I've been working on switching my applications from Swing to JavaFX. I've been working on a room escape game which displays a description of the item on which the user clicks. In Swing, I'd subclass JComponent and override the paintComponent(Graphics) method. I could draw the text there, knowing that the method is constantly called to update the screen. However, using the JavaFX Canvas, there is no method that is called constantly, which makes this task harder. I attempted save()ing the GraphicsContext after I drew the images and called restore() when I wanted to remove the text, but to no avail. Here's the important code:
package me.nrubin29.jescape;
import javafx.application.Platform;
import javafx.scene.canvas.Canvas;
import javafx.scene.canvas.GraphicsContext;
import javafx.scene.shape.Rectangle;
import java.util.Timer;
import java.util.TimerTask;
public class RoomPane extends Canvas {
private Room room;
private Toast toast;
public RoomPane() {
super(640, 480);
setOnMouseClicked(e -> {
for (JObject o : room.getObjects()) {
if (o.getBounds().contains(e.getX(), e.getY())) {
toast = new Toast(o.getDescription());
}
}
});
new Timer().schedule(new TimerTask() {
@Override
public void run() {
if (toast == null) {
return;
}
if (toast.decrement()) { // Decrements the internal counter.
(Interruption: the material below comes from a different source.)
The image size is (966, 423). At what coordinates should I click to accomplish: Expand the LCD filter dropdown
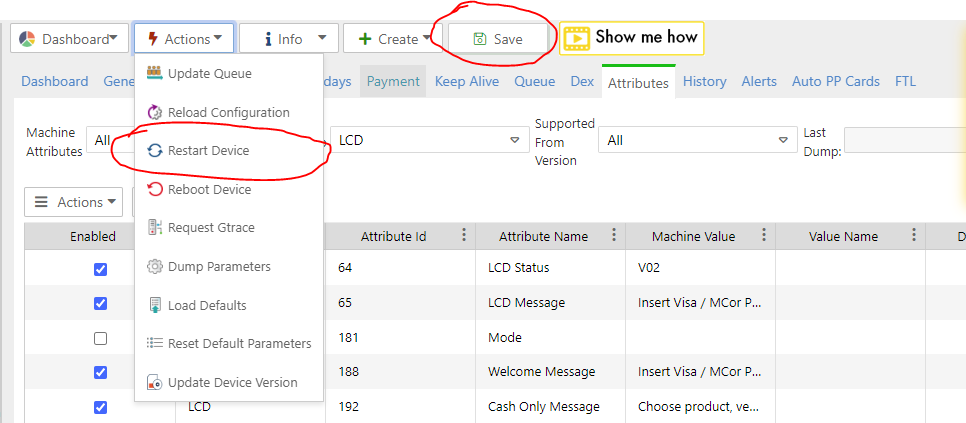tap(430, 140)
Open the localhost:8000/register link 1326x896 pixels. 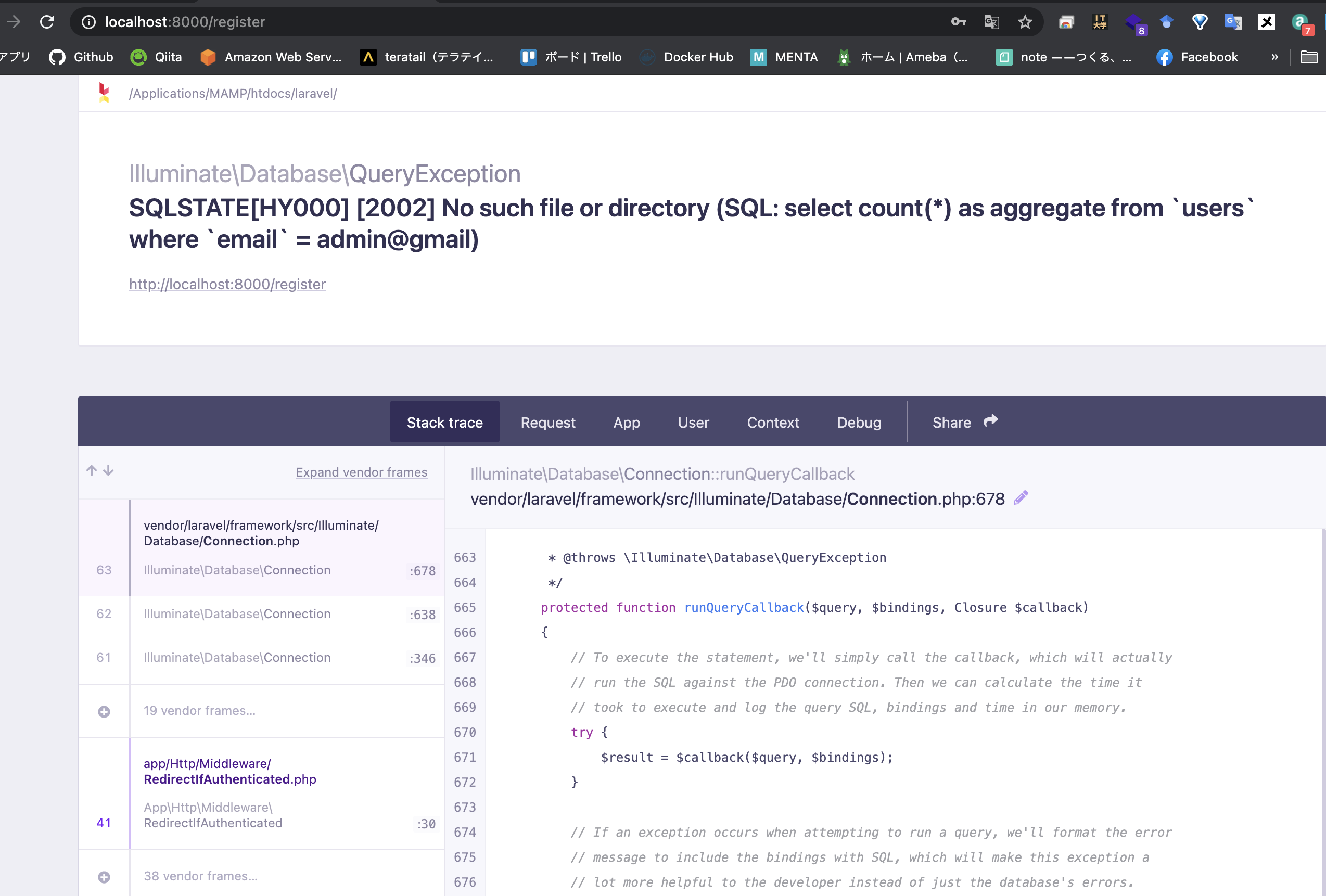pyautogui.click(x=227, y=284)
If the count is 0, this method returns true.
toast = null;
Platform.runLater(() -> getGraphicsContext2D().restore());
}
else {
Platform.runLater(() -> getGraphicsContext2D().strokeText(toast.getText(), 300, 100));
}
}
}, 0, 1000);
}
public void changeRoom(Room room) {
this.room = room;
GraphicsContext g = getGraphicsContext2D();
g.drawImage(room.getBackground(), 0, 0);
for (JObject o : room.getObjects()) {
g.drawImage(o.getImage(), getCenterX(o.getBounds()), getCenterY(o.getBounds()));
}
g.save();
}
}
I attempted save()ing the GraphicsContext after I drew the images and called restore() when I wanted to remove the text, but to no avail.
save and restore have nothing to with removing things like text, what they do is save in a stack the state of various settings like a stroke or fill to use to draw shapes and allow them to be popped off the stack for application later. Those routines don't effect the pixels drawn on the canvas at all.
To remove something from a GraphicsContext, you can either draw over the of it, or clear it. For your code, what you could do is snapshot the canvas node where you are trying to save it, then draw your snapshot image onto the canvas where you are trying to restore it. It is probably not the most efficient way of handling drawing (a smarter routine which just draws only damaged area where the text is would be better, but probably not required for your simple game).
However, using the JavaFX Canvas, there is no method that is called constantly
Rather than using a timer to trigger canvas calls, use a AnimationTimer or a Timeline. The AnimationTimer has a callback method which is invoked every pulse (60 times a second, or as fast as JavaFX can render frames, whichever is the lesser), so it gives you an efficient hook into the JavaFX pulse based rendering system. The Timeline can have keyframes which are invoked at user specified durations and each keyframe can have an event handler callback which is invoked at that duration.
Using the built-in JavaFX animation framework, you don't have to worry about multi-threading issues and doing things like Platform.runLater which overly complicate your code and can easily lead to subtle and serious errors.
On a kind of unrelated note, for a simple game like this, IMO you are probably better off recoding it completely to use the JavaFX scene graph rather than a canvas. That way you will be working at a higher level of abstraction rather than clip areas and repainting damaged paint components.